Top.Mail.Ru
Сдвиги в левых театрах | СМИ о Московском драматическом театре

В новейших театральных течениях эпохи революции мы имели, по крайней мере до 1924/25 г., два различных и обособленных направления. Одно, по традиции переплеснувшееся из эпохи войны в эпоху революции, типично эстетическое направление, возглавлялось руководителем Камерного театра А. Я. Таировым. Во главе другого направления, социально-утилитарного, возникшего непосредственно в эпоху революции (1920 год), стоял основатель первого революционного театра — Вс. Мейерхольд. (Интересно отметить для сопоставления: в современных течениях живописи мы тоже имели и имеем два различных направления: одно эстетическое, представляемое художником- экспрессионистом Малевичем, другое социально-утилитарное, представляемое конструктивистом Татлиным.)
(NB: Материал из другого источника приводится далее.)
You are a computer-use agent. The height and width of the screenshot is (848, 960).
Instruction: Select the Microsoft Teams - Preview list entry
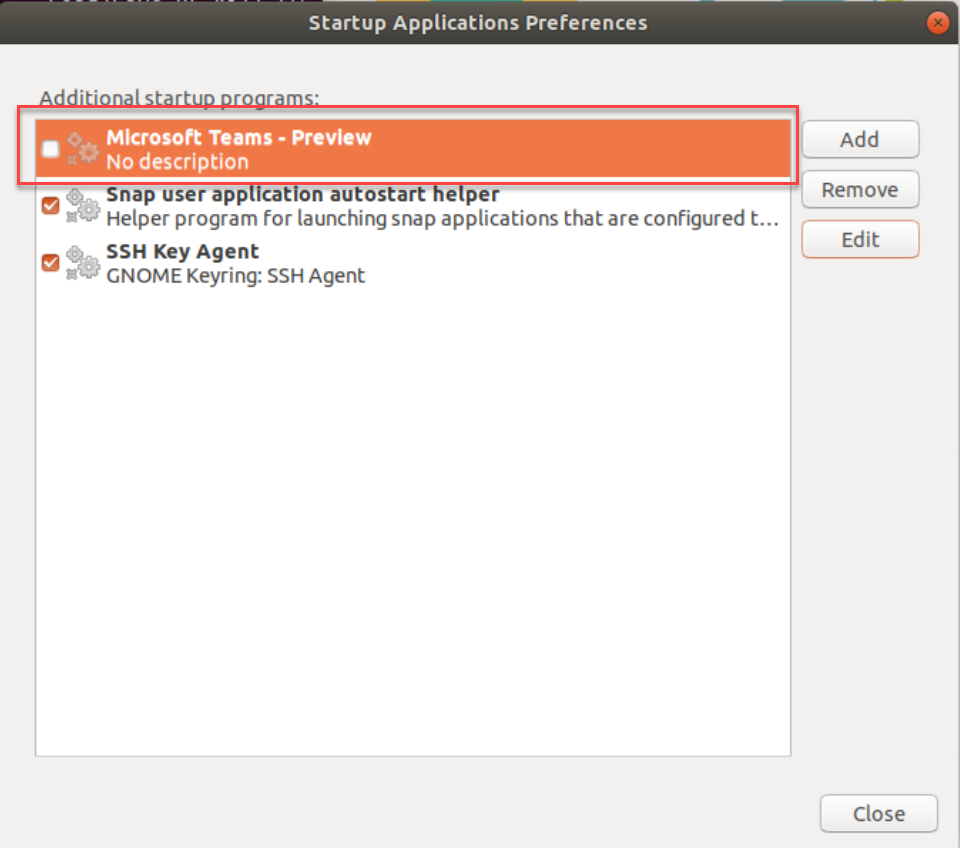point(400,147)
Камерный театр, возникший в знаменательную историческую дату (1914 год), впервые канонизировался, как типичный театр мелкобуржуазной эстетической интеллигенции, которая продолжала и углубляла в эпоху войны эволюцию довоенного декаданса.
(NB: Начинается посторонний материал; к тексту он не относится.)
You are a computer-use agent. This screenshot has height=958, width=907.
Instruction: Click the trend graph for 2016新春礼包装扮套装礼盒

Объявив войну «мещанскому засилью» в театре, Камерный театр провозгласил свободу театральных исканий. На деле эта «свобода» выразилась в уходе в мистику, фантастику и утонченную эстетику.

Индусская легенда, сказочная пантомима, экзотическая фантастика Уайльда —такова сюжетная канва первичного репертуара Камерного театра. Эта сюжетная канва как нельзя более отвечала запросам и настроениям той упадочной мелкобуржуазной интеллигенции, которая в отличие от шовинистической части русской интеллигенции порвала в эпоху войны всякие связи с тогдашней общественной жизнью и от ужасов реального быта ушла и замкнулась в кругу утонченных индивидуалистических переживаний.

В области формальных исканий, в области сценического оформления Камерный театр, использовав на первых порах некоторые приемы натуралистического и условного театров, перешел к трехмерному сценическому конструктивизму. Несомненно, если говорить о приоритете театральной конструкции, то голос фактов заставляет признать, что родоначальником театрального конструктивизма в новейших театральных течениях был Камерный театр.

В годы революции работа Камерного театра продолжалась под знаком тех же эстетических исканий. В 1920 году была дана постановка религиозной мистерии Клоделя «Благовещение». В 1921 г. вышли «Записки режиссера А. Таирова», где руководитель Камерного театра провозглашал свободное, самодовлеющее искусство, совершающее свои «чудесные полеты в фантастические области невозможного» (стр. 12).

Эти факты заставляют признать, что работа Камерного театра на фоне новой революционной обстановки упиралась в предельную точку изощренной эстетики, обслуживающей определенные социальные прослойки.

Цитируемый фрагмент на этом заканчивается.